How it all started

In 1975, I was working at my hometown newspaper, the weekly Dalton (MA) News Record. My office mate Arlene informed me that her 12-year-old son Robert was collecting beer cans, and wondered if I wouldn’t mind picking up a few for him if I spotted them in my travels. I was more than happy to oblige, even though I had never heard of anyone collecting beer cans.

My first thought was that Robert was destined to have a very small collection. How many different cans could there be? True to my word, I did pick up a few different ones over the next few weeks, and turned them over to Arlene for Robert. Then, a life-changing (pardon the melodrama) event occurred. A friend and I were playing golf in Connecticut. I walked over to a trash barrel to discard something, and there, lying near the top of the inside pile, was this beautiful can. I had never seen anything like it! Buckhorn? What is a Buckhorn, and how did it make its way from St. Paul, Minnesota, to a trash barrel in Connecticut? If I give this can over to Robert, I may never see another one. So I kept it. And a collection was born. Sorry, Robert.

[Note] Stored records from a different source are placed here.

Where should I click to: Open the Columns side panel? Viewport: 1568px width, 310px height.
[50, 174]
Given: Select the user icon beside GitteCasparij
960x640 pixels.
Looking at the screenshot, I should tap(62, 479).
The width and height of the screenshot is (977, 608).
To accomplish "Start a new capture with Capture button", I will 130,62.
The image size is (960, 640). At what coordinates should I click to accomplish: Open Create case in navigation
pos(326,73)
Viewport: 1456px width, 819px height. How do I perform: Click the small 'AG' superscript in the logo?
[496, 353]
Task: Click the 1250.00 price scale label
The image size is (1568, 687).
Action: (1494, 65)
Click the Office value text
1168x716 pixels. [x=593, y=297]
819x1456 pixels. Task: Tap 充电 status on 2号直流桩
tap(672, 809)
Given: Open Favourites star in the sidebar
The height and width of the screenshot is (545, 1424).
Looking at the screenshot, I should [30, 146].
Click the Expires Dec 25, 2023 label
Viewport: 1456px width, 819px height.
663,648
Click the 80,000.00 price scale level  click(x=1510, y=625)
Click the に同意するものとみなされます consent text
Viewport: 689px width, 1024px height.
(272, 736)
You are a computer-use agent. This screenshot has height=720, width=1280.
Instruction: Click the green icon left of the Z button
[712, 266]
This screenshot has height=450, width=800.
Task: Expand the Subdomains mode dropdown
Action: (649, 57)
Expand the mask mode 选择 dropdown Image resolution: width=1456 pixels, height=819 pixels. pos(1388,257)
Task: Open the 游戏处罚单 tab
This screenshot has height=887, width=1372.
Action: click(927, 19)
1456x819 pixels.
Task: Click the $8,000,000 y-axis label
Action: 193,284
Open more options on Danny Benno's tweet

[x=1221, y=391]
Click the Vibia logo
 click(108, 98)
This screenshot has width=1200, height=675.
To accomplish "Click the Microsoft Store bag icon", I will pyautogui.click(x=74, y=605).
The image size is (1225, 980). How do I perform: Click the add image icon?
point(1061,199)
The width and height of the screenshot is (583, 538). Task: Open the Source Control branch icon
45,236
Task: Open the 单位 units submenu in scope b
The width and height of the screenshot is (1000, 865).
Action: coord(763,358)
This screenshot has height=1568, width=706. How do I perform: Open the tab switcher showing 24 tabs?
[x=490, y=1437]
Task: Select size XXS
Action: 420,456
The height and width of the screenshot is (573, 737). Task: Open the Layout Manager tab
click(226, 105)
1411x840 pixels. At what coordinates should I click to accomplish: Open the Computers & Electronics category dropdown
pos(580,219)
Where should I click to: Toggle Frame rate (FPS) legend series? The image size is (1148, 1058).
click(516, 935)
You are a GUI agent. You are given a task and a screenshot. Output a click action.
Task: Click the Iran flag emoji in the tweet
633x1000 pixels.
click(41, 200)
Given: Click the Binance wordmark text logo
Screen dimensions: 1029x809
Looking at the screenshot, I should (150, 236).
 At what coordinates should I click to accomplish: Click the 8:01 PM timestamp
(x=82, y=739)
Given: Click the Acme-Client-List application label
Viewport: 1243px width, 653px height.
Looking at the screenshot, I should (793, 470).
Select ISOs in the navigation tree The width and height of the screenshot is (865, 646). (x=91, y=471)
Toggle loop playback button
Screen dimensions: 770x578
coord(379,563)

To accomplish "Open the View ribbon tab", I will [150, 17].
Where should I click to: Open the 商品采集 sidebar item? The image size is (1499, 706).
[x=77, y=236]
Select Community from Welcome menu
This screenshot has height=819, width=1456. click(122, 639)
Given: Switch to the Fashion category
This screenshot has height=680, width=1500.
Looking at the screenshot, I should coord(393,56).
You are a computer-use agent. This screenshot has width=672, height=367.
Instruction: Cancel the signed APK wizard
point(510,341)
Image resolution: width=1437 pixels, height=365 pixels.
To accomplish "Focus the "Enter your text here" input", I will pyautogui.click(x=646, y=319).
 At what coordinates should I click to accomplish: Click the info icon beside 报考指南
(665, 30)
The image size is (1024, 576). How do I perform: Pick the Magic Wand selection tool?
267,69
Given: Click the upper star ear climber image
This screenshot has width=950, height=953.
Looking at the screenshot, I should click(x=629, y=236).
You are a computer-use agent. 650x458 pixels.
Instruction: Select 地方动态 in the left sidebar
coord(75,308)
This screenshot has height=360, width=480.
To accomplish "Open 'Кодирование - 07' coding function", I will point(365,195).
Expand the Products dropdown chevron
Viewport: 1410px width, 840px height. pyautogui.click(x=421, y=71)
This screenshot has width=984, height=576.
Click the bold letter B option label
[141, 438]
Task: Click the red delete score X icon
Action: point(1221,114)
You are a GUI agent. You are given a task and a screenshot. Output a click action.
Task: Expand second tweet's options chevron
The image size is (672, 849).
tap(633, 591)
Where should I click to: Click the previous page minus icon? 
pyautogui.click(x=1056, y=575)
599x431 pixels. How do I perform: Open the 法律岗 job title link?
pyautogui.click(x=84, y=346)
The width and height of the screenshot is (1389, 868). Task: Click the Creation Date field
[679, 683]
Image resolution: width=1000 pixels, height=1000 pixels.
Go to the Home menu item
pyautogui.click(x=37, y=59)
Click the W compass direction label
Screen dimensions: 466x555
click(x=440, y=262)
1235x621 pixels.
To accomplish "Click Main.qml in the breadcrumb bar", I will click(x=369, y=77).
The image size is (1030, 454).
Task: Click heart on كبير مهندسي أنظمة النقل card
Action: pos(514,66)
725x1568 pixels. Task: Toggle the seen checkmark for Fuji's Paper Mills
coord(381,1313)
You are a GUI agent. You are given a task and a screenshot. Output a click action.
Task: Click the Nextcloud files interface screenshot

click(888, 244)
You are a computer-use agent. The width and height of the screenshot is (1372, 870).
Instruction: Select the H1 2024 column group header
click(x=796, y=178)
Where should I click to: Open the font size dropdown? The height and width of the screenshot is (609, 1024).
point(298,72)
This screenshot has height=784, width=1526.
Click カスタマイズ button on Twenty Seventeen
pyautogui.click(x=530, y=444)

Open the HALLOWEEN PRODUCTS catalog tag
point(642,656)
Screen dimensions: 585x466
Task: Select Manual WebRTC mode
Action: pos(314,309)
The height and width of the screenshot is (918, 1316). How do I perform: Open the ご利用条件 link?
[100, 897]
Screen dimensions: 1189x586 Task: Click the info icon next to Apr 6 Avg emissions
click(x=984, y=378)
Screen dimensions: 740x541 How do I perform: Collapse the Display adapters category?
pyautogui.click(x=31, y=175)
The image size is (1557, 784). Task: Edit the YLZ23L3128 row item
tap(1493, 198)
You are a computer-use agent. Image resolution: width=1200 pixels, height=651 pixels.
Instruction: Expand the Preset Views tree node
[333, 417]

As a side note, coincidentally, I bumped into Arlene just a few years ago when I was out visiting the old home town, and I asked her about Robert and his long ago collection. As would have been predicted, Robert’s interest in beer cans was short lived. I don’t believe an acquisition of the Buckhorn can would have made any difference in his collecting future. 40 years later, though, I still have the Buckhorn can, plus several hundred others as well. My wife is pretty tolerant of my hobby, as long as it doesn’t encroach upon too much of our living space, but I am willing to bet that, deep down, she secretly wishes I had turned this can over to Robert.